Nos fantasmes sont intimement liés à nos désirs. Il s’y cache des aspects de nous que nous ne dévoilons pas ou peu (aux autres, mais mêmes à nous-mêmes, des fois – et ne comptez pas sur moi pour tomber dans la psychanalyse !). Moins il y a d’hétéronormalité dans nos fantasmes (et dans nos désirs plus « terre-à-terre »), plus il y a de place pour la construction de sexualités libérées des rapports de domination qu’implique l’hétérosexualité en tant que système d’oppression (lisez Monique Wittig !). Sortir de l’hétérosexualité ne signifie pas forcément abandonner tout rapport sexuel avec des personnes du sexe / genre opposé. Cela signifie encore moins « se forcer » à avoir des rapports sexuels avec des personnes du même sexe / genre. Mais cela signifie semer le trouble et par exemple sortir du clivage « actif / passif », sortir des rôles dits « masculin » et « féminin », dans nos vies et dans nos imaginaires (et en attendant de réussir à les abolir complètement, puisque nous ne réussissons pas tellement à trouver « autre chose », nous pouvons au moins rendre plus égalitaires nos rapports sexuels, par exemple dans les prises d’initiative, les pratiques sexuelles, etc. – et ce, y compris dans l’imaginaire de la masturbation, bien sûr). Et peut-être qu’un jour nous ne choisirons pas plus nos partenaires sexuels en fonction de leur sexe (masculin ou féminin ?) qu’en fonction de la forme de leurs orteils ou de la taille de leur nombril… Va savoir. On n’en est encore très loin mais quelque part c’est le but, non ?
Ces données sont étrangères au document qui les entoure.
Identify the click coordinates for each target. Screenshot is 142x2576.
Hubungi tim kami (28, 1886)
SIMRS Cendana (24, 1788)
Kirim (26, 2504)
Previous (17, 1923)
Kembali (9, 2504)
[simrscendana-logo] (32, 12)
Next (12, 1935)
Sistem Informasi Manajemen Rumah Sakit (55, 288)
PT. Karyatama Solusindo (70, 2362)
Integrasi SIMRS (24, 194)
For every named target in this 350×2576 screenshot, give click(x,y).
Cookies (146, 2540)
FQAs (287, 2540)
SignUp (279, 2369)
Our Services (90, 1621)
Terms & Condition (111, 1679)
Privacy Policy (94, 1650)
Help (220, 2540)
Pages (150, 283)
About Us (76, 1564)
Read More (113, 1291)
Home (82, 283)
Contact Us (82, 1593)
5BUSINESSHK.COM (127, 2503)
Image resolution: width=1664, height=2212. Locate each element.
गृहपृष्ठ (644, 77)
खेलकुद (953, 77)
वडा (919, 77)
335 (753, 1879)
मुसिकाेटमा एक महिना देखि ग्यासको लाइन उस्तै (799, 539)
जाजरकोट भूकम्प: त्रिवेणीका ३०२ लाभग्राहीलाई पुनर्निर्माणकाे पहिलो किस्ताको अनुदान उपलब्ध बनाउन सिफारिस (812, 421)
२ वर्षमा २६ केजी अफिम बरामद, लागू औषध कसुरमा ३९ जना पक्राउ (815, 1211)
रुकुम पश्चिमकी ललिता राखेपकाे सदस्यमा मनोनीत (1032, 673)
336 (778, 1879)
L’omniprésence de la frustration

Sous ses airs porno-trash et compagnie, notre clinquante société spectaculaire-marchande (lisez Guy et Raoul) est bourrée d’interdits et entretient avec délectation tout un tas de frustrations plus ou moins généralisées (souvent très genrées, elles aussi), qui ont bien sûr trait à l’insatisfaction elle aussi généralisée de nos désirs sexuels.

Ces frustrations (dont le couple hétérosexuel est la plaque tournante) ont besoin d’être soulagées. Ce soulagement, comme tout ou presque, s’achète. En particulier si t’es censé avoir un zizi. Si t’es un monsieur, tu peux t’acheter du soulagement de frustration. Il existe pour toi une variété de matériel préfabriqué qui t’aidera à fantasmer et orienter ton excitation : l’érotisme et la pornographie est un immense marché (magazines, vidéos, télé, internet, etc.). Pas besoin de beaucoup se pencher sur la question pour constater la pauvreté des solutions / soulagements proposés. Comme toutes les solutions spectaculaires, comme le reste de la production artistico-culturelle, le but est de soulager des problèmes, pas de les solutionner. Les rapports sociaux merdiques que nous vivons sont préservés et rendus tout juste plus supportables pour une partie de ceux qui les vivent : les hommes. Nous, les hommes, « bénéficions » de ce marché, puisqu’il nous est destiné. Et face au succès rencontré par la pornographie hétérosexiste dans son ensemble, force est de constater que cela répond désormais à une attente (évidemment entretenue à coups de matraquage publicitaire) bien ancrée dans les frustrations sexuelles masculines. Et tout cela se place dans une continuité d’un rapport entre hommes et femmes où les femmes sont à consommer sexuellement, depuis le couple hétérosexuel marié jusqu’à la prostitution « illégale ».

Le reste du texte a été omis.